Past Event: Oden Institute Seminar

Machine learning meets dynamics: understanding large-learning rates, & variational Stiefel optimization

Molei Tao, Assistant Professor, School of Performance, Visualization & Fine Arts and Assistant Director for Project Development, Texas A&M Institute of Data Science, Texas A&M University

3:30 – 5PM
Tuesday Oct 4, 2022

POB 6.304 & Zoom

Abstract

 The interaction between machine learning and dynamics can lead to both new methodology for dynamics, and deepened understanding and/or efficacious algorithms for machine learning. This talk will focus on the latter.  Specifically, in half of the talk, I will describe some of the nontrivial (and pleasant) effects of large learning rates, which are often used in practical training of machine learning models but beyond traditional optimization theory. More precisely, I will first show how large learning rates can lead to quantitative escapes from local minima, via chaos, which is an alternative mechanism to commonly known noisy escapes due to stochastic gradients. I will then report how large learning rates provably bias toward flatter minimizers, which arguably generalize better.

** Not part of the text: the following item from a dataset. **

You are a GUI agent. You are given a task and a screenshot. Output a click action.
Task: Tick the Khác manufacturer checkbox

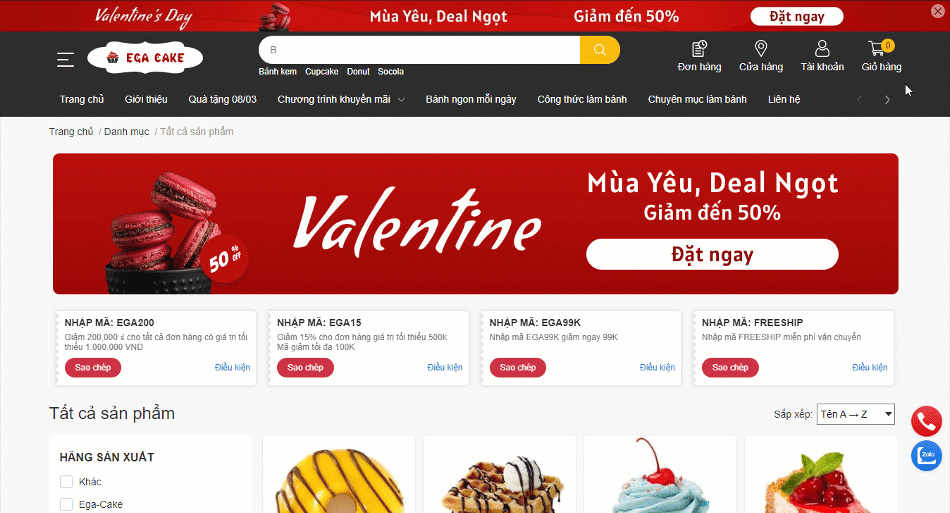pyautogui.click(x=66, y=482)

 In the other half, I will report the construction of momentum-accelerated algorithms that optimize functions defined on Riemannian manifolds, focusing on a particular case known as Stiefel manifold. The treatment will be based on the design of continuous- and discrete-time dynamics. Two practical applications will also be described: (1) we markedly improved the performance of trained-from-scratch Vision Transformer by appropriately wiring orthogonality into its self-attention mechanism, and (2) our optimizer also makes the useful notion of Projection Robust Wasserstein Distance for high-dim. optimal transport even more effective.

Biography

Molei Tao received B.S. in Math & Physics from Tsinghua Univ., China, and Ph.D. in Control & Dynamical Systems from Caltech. He then worked as a postdoc at Caltech and as a Courant Instructor at NYU, before working as an assistant, and then associate professor in Georgia Tech. He is a recipient of W.P. Carey Ph.D. Prize in Applied Mathematics (2011), American Control Conference Best Student Paper Finalist (2013), NSF CAREER Award (2019), AISTATS best paper award (2020), IEEE EFTF-IFCS Best Student Paper Finalist (2021), and Cullen-Peck Scholar Award (2022).
 

Machine learning meets dynamics: understanding large-learning rates, & variational Stiefel optimization

Event information

Date
3:30 – 5PM
Tuesday Oct 4, 2022
Location POB 6.304 & Zoom
Hosted by Richard Tsai